#### Collection entries
---

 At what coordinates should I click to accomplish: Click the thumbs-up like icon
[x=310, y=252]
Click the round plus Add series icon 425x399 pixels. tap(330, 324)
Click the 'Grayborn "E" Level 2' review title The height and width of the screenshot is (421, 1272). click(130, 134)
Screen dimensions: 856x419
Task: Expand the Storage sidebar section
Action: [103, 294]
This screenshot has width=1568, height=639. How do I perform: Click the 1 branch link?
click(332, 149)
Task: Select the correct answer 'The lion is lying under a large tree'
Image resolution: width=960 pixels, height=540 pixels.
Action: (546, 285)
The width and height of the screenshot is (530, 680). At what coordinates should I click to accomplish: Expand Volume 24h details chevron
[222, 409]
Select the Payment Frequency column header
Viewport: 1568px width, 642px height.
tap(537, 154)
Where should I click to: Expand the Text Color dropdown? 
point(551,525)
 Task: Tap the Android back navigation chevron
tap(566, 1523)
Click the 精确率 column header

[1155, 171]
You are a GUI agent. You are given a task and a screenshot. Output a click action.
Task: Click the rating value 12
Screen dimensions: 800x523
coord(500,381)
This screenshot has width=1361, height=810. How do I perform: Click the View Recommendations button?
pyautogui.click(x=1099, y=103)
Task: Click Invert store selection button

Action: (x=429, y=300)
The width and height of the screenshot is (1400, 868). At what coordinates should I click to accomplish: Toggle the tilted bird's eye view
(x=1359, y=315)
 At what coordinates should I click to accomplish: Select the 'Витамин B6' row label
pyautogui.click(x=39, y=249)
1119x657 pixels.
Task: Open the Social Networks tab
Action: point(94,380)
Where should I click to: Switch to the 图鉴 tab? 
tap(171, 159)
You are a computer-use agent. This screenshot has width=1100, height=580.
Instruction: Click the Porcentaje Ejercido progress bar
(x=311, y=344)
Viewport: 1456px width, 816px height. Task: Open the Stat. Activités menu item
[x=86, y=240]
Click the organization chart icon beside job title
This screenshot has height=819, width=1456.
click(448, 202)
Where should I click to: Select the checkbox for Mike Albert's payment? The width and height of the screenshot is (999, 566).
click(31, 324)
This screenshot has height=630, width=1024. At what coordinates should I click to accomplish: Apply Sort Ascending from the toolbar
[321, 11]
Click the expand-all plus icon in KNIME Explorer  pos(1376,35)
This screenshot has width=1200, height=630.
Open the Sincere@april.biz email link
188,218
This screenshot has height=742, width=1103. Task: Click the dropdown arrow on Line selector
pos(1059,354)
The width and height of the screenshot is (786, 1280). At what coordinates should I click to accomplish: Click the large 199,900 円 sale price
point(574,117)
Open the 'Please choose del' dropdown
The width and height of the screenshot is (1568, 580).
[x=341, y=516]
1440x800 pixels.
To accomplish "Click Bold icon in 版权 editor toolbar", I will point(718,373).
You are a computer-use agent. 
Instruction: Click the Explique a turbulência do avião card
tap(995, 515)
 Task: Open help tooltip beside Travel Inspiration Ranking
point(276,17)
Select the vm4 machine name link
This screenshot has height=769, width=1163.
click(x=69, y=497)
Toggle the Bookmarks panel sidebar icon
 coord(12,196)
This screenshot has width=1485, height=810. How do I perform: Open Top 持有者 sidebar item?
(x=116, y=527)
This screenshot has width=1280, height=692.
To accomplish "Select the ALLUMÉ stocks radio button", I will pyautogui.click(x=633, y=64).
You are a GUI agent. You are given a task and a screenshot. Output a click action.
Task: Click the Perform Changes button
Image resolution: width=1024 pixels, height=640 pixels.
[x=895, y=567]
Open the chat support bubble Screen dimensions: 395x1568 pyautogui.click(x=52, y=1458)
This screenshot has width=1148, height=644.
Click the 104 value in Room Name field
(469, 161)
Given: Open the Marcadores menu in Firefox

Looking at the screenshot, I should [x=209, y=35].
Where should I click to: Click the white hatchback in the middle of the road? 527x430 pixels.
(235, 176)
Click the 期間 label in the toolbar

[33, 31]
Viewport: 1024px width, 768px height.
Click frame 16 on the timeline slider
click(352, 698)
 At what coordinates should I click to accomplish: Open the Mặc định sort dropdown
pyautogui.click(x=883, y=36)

---

#### Task requirements
Would you transcribe the entries above exactly as they appear?

#### Answer to this problem
 At what coordinates should I click to accomplish: Click the thumbs-up like icon
[x=310, y=252]
Click the round plus Add series icon 425x399 pixels. tap(330, 324)
Click the 'Grayborn "E" Level 2' review title The height and width of the screenshot is (421, 1272). click(130, 134)
Screen dimensions: 856x419
Task: Expand the Storage sidebar section
Action: [103, 294]
This screenshot has width=1568, height=639. How do I perform: Click the 1 branch link?
click(332, 149)
Task: Select the correct answer 'The lion is lying under a large tree'
Image resolution: width=960 pixels, height=540 pixels.
Action: (546, 285)
The width and height of the screenshot is (530, 680). At what coordinates should I click to accomplish: Expand Volume 24h details chevron
[222, 409]
Select the Payment Frequency column header
Viewport: 1568px width, 642px height.
tap(537, 154)
Where should I click to: Expand the Text Color dropdown? 
point(551,525)
 Task: Tap the Android back navigation chevron
tap(566, 1523)
Click the 精确率 column header

[1155, 171]
You are a GUI agent. You are given a task and a screenshot. Output a click action.
Task: Click the rating value 12
Screen dimensions: 800x523
coord(500,381)
This screenshot has width=1361, height=810. How do I perform: Click the View Recommendations button?
pyautogui.click(x=1099, y=103)
Task: Click Invert store selection button

Action: (x=429, y=300)
The width and height of the screenshot is (1400, 868). At what coordinates should I click to accomplish: Toggle the tilted bird's eye view
(x=1359, y=315)
 At what coordinates should I click to accomplish: Select the 'Витамин B6' row label
pyautogui.click(x=39, y=249)
1119x657 pixels.
Task: Open the Social Networks tab
Action: point(94,380)
Where should I click to: Switch to the 图鉴 tab? 
tap(171, 159)
You are a computer-use agent. This screenshot has width=1100, height=580.
Instruction: Click the Porcentaje Ejercido progress bar
(x=311, y=344)
Viewport: 1456px width, 816px height. Task: Open the Stat. Activités menu item
[x=86, y=240]
Click the organization chart icon beside job title
This screenshot has height=819, width=1456.
click(448, 202)
Where should I click to: Select the checkbox for Mike Albert's payment? The width and height of the screenshot is (999, 566).
click(31, 324)
This screenshot has height=630, width=1024. At what coordinates should I click to accomplish: Apply Sort Ascending from the toolbar
[321, 11]
Click the expand-all plus icon in KNIME Explorer  pos(1376,35)
This screenshot has width=1200, height=630.
Open the Sincere@april.biz email link
188,218
This screenshot has height=742, width=1103. Task: Click the dropdown arrow on Line selector
pos(1059,354)
The width and height of the screenshot is (786, 1280). At what coordinates should I click to accomplish: Click the large 199,900 円 sale price
point(574,117)
Open the 'Please choose del' dropdown
The width and height of the screenshot is (1568, 580).
[x=341, y=516]
1440x800 pixels.
To accomplish "Click Bold icon in 版权 editor toolbar", I will point(718,373).
You are a computer-use agent. 
Instruction: Click the Explique a turbulência do avião card
tap(995, 515)
 Task: Open help tooltip beside Travel Inspiration Ranking
point(276,17)
Select the vm4 machine name link
This screenshot has height=769, width=1163.
click(x=69, y=497)
Toggle the Bookmarks panel sidebar icon
 coord(12,196)
This screenshot has width=1485, height=810. How do I perform: Open Top 持有者 sidebar item?
(x=116, y=527)
This screenshot has width=1280, height=692.
To accomplish "Select the ALLUMÉ stocks radio button", I will pyautogui.click(x=633, y=64).
You are a GUI agent. You are given a task and a screenshot. Output a click action.
Task: Click the Perform Changes button
Image resolution: width=1024 pixels, height=640 pixels.
[x=895, y=567]
Open the chat support bubble Screen dimensions: 395x1568 pyautogui.click(x=52, y=1458)
This screenshot has width=1148, height=644.
Click the 104 value in Room Name field
(469, 161)
Given: Open the Marcadores menu in Firefox

Looking at the screenshot, I should [x=209, y=35].
Where should I click to: Click the white hatchback in the middle of the road? 527x430 pixels.
(235, 176)
Click the 期間 label in the toolbar

[33, 31]
Viewport: 1024px width, 768px height.
Click frame 16 on the timeline slider
click(352, 698)
 At what coordinates should I click to accomplish: Open the Mặc định sort dropdown
pyautogui.click(x=883, y=36)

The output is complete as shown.